Cristicchi procede tutto d’un fiato, corre come un funambolo lungo il filo dei ricordi altrui, li cuce stretti l’uno dopo l’altro. Il pubblico a Gemona pende dalle sue labbra. Entra con due piedi nella storia. Masticata, digerita, raccontata un milione di volte eppure sempre pelle viva. Sempre motivo di lacrime.

Difficile trattenerle dinnanzi al racconto della mamma che allatta la sua piccola sotto le macerie, strappandola alla morte che invece toccherà in sorte a lei. La gente in Duomo non fa resistenza. Si abbandona allo spettacolo che funziona come l’occasione per una una presa di coscienza collettiva. Gli sguardi si rincorrono.

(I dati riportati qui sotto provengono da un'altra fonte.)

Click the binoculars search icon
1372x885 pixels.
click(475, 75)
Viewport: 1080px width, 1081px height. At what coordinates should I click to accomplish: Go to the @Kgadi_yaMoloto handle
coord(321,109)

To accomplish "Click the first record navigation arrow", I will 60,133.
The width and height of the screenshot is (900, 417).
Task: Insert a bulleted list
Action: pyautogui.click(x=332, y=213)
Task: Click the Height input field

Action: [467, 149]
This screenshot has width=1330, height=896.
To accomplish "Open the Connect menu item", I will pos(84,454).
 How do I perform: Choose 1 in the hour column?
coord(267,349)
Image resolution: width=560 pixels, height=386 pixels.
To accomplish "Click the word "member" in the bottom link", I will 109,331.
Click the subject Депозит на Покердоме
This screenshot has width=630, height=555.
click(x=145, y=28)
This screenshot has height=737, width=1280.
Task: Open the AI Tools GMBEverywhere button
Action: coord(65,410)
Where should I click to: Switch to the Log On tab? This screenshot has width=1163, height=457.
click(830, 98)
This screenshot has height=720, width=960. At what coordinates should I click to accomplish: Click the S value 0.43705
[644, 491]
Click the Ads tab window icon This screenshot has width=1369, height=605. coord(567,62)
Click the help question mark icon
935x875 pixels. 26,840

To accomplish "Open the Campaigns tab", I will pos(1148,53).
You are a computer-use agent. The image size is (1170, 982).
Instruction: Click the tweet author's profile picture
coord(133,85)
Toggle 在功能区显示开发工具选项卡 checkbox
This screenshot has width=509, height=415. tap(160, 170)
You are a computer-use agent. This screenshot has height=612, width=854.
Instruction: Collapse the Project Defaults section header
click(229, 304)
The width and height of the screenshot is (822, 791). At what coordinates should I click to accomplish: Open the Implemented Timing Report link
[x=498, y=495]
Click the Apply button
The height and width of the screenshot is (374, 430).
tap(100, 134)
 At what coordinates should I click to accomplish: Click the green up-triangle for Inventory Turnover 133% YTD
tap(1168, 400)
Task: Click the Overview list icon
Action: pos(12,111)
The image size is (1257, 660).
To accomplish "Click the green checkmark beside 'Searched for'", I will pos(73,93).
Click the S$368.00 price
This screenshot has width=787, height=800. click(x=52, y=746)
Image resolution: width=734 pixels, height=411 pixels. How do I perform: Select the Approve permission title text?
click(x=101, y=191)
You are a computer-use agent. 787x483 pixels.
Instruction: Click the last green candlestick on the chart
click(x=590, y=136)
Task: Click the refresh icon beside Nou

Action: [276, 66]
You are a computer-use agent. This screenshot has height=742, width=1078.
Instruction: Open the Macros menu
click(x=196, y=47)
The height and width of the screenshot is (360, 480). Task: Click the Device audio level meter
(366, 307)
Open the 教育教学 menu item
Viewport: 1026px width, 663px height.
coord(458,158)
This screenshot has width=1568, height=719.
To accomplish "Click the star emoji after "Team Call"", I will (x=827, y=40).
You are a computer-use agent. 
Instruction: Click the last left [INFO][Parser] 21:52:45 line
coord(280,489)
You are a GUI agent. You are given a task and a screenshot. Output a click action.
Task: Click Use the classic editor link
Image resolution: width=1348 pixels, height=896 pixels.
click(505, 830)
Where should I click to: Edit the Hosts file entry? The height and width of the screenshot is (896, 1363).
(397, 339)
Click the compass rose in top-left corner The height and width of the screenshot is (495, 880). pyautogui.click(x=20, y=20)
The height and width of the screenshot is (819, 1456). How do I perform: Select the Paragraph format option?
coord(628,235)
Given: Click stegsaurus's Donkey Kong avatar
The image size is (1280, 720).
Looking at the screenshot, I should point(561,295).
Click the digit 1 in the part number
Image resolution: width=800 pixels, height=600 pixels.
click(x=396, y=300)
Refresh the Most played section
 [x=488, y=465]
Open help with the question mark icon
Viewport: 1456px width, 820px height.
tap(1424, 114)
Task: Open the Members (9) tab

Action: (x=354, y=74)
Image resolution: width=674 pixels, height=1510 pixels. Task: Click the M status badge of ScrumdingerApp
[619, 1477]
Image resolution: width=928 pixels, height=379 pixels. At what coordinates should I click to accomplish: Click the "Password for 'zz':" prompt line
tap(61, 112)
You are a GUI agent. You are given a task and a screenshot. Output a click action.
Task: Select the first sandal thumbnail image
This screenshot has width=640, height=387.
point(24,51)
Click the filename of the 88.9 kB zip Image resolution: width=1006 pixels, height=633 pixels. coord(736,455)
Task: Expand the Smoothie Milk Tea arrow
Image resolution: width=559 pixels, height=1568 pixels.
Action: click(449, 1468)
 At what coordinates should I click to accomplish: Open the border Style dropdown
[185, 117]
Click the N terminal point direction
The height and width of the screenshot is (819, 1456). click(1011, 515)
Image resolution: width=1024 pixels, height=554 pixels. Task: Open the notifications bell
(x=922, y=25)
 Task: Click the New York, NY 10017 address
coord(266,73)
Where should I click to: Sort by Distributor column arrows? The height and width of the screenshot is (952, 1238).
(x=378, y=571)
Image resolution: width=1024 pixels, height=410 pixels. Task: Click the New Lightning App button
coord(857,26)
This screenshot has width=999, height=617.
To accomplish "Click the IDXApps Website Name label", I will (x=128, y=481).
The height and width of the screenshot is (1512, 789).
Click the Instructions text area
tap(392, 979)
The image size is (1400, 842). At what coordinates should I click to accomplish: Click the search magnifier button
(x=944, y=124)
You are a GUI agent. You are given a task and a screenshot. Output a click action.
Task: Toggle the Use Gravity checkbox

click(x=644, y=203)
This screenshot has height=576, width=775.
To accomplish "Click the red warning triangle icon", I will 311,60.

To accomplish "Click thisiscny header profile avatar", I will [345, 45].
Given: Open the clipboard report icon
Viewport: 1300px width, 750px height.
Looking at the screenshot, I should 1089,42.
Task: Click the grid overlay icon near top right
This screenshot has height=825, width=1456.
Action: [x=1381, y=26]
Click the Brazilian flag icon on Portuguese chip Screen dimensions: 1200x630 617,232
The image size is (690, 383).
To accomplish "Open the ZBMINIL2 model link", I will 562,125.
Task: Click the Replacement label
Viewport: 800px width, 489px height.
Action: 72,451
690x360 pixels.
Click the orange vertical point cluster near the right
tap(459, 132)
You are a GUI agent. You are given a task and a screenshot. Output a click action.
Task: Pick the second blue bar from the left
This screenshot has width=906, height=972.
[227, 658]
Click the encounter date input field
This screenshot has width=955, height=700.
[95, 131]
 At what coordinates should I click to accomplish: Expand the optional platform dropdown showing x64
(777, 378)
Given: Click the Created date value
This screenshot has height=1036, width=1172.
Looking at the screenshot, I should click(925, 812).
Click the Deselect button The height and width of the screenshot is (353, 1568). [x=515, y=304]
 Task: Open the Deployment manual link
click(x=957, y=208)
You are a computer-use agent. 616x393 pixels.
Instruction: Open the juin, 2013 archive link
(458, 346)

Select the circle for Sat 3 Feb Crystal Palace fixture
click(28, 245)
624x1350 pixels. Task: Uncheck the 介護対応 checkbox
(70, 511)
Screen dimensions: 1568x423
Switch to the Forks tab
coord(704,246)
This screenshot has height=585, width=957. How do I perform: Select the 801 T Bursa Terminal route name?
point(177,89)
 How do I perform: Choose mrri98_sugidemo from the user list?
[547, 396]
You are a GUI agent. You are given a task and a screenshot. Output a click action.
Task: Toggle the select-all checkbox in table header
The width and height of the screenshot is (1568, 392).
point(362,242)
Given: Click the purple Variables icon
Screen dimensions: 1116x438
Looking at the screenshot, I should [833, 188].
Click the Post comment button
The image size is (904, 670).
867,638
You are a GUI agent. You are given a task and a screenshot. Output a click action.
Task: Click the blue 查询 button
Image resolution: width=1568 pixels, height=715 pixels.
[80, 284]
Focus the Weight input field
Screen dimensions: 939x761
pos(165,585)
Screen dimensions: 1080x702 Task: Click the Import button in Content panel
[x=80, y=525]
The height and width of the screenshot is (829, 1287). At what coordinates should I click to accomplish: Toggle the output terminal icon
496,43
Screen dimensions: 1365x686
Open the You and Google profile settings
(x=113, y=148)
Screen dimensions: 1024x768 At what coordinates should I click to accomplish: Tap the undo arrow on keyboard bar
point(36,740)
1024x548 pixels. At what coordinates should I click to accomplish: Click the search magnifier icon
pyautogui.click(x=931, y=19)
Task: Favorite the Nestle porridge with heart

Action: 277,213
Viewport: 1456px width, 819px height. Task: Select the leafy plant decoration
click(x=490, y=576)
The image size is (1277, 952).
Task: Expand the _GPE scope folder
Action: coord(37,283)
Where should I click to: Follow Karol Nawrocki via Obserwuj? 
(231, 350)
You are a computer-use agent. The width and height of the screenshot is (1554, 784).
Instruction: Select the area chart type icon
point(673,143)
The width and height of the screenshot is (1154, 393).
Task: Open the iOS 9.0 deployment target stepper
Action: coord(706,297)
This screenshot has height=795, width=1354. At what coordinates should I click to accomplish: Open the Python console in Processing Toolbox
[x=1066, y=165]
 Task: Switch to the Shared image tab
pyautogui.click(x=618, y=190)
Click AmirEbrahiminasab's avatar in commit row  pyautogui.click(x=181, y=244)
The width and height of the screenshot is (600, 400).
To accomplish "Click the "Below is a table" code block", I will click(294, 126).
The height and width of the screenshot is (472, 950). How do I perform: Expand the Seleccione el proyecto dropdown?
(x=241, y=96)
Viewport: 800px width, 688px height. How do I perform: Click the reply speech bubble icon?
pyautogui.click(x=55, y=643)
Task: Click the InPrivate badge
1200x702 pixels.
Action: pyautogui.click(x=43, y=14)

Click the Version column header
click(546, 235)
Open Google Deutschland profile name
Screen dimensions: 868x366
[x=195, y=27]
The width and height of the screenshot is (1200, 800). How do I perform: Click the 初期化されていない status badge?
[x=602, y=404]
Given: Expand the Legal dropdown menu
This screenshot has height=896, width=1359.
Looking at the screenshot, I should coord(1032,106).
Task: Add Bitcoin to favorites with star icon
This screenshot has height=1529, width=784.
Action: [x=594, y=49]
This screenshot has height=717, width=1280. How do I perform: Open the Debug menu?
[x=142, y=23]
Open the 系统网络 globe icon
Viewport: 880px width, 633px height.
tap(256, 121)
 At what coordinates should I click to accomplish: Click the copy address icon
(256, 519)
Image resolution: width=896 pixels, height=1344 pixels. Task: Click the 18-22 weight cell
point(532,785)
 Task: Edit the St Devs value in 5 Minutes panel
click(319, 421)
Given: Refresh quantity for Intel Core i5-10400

A ogni nome pronunciato da Cristicchi s’intuisce sui volti degli spettatori – comprimari di questo epico racconto – lo sforzo, il tentativo di recuperare alla memoria i dettagli un episodio, il volto di una persona. Una delle centinaia che lo spettacolo evoca in due ore no stop.

Bambini fagocitati dalla terra o strappati alla morte dalle mani generose e infaticabili dei volontari, soccorritori che dinnanzi al fallimento si lasciano tentare dalla disperazione, dal dubbio, salvo poi andare avanti, amministratori che come forse nessun altro dimostrano di onorare il tricolore.

Se in questo omaggio straordinario, che giovedì sera il Comune di Gemona e la Provincia di Udine hanno voluto rendere al sisma friulano nei 40 anni del suo anniversario, una pecca si deve trovare, quella allora sta in un’assenza.

Più d’una, per la verità. Quella dell’ex sindaco di Gemona del 1976, Ivano Benvenuti, dell’assessore regionale alla ricostruzione del Friuli terremotato, Salvatore Varisco, del commissario straordinario per l’emergenza, Giuseppe Zamberletti.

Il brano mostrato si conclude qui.